- **WHAT THIS TASK INVOLVES**
Pull every line with the word "computer" out of the entries below.

++++++

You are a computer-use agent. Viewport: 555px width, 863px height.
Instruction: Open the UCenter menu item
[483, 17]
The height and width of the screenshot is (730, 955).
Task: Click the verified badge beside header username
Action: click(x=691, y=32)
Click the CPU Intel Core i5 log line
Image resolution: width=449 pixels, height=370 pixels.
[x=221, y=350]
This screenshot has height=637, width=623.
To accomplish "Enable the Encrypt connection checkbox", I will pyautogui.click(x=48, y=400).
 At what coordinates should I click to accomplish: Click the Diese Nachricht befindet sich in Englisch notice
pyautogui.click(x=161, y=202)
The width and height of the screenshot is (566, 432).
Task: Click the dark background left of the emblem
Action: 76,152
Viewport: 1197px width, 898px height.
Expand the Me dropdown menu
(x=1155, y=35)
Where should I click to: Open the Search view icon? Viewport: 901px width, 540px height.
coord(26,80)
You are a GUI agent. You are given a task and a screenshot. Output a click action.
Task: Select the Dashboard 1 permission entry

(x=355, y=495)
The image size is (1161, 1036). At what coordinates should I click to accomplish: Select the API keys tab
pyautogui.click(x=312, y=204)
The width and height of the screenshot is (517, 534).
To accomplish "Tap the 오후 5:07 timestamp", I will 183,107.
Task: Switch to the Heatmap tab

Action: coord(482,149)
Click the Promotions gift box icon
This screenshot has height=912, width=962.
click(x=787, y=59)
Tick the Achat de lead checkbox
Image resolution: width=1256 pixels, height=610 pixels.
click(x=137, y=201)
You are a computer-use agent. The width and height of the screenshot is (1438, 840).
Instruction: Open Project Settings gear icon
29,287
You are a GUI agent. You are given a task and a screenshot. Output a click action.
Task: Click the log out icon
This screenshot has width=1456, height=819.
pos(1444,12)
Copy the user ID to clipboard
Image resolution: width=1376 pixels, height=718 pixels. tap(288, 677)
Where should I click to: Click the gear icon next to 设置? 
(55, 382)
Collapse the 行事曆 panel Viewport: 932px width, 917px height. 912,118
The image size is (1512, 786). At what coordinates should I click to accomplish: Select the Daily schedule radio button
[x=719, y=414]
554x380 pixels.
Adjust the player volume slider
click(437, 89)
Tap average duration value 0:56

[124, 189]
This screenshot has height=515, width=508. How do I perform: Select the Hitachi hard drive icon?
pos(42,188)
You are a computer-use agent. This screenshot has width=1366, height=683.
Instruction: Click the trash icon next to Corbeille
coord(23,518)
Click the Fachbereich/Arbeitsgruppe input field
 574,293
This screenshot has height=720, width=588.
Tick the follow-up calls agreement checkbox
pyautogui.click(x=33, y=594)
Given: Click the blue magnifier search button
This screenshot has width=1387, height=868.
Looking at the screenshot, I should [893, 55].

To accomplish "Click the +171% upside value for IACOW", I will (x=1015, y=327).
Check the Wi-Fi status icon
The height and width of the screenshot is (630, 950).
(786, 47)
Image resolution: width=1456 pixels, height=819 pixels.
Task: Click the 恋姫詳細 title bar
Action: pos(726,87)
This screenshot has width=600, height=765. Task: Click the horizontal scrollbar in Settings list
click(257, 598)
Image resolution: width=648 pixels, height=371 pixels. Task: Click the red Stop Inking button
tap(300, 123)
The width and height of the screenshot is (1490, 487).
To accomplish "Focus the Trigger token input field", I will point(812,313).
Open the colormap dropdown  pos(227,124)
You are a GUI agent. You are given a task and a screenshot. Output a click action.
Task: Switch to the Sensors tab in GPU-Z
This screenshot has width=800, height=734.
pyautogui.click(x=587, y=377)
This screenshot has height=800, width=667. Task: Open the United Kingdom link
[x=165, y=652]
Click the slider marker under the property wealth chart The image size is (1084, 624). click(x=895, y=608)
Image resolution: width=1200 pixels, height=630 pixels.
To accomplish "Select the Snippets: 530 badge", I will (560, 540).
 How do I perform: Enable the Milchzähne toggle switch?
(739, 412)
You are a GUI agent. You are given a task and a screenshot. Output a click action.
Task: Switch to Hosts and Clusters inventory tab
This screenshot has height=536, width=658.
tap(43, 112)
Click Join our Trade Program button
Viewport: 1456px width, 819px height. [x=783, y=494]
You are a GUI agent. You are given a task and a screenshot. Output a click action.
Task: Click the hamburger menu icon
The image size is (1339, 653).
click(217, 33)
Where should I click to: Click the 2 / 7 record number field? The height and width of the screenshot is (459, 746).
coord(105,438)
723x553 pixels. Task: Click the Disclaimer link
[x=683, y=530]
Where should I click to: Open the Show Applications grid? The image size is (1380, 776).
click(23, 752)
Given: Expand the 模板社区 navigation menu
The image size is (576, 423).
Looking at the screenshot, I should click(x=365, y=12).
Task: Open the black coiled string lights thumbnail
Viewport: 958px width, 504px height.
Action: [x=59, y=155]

++++++

- **COMPLETED EXERCISE**
You are a computer-use agent. Viewport: 555px width, 863px height.
You are a computer-use agent. The width and height of the screenshot is (1438, 840).
You are a computer-use agent. This screenshot has width=1366, height=683.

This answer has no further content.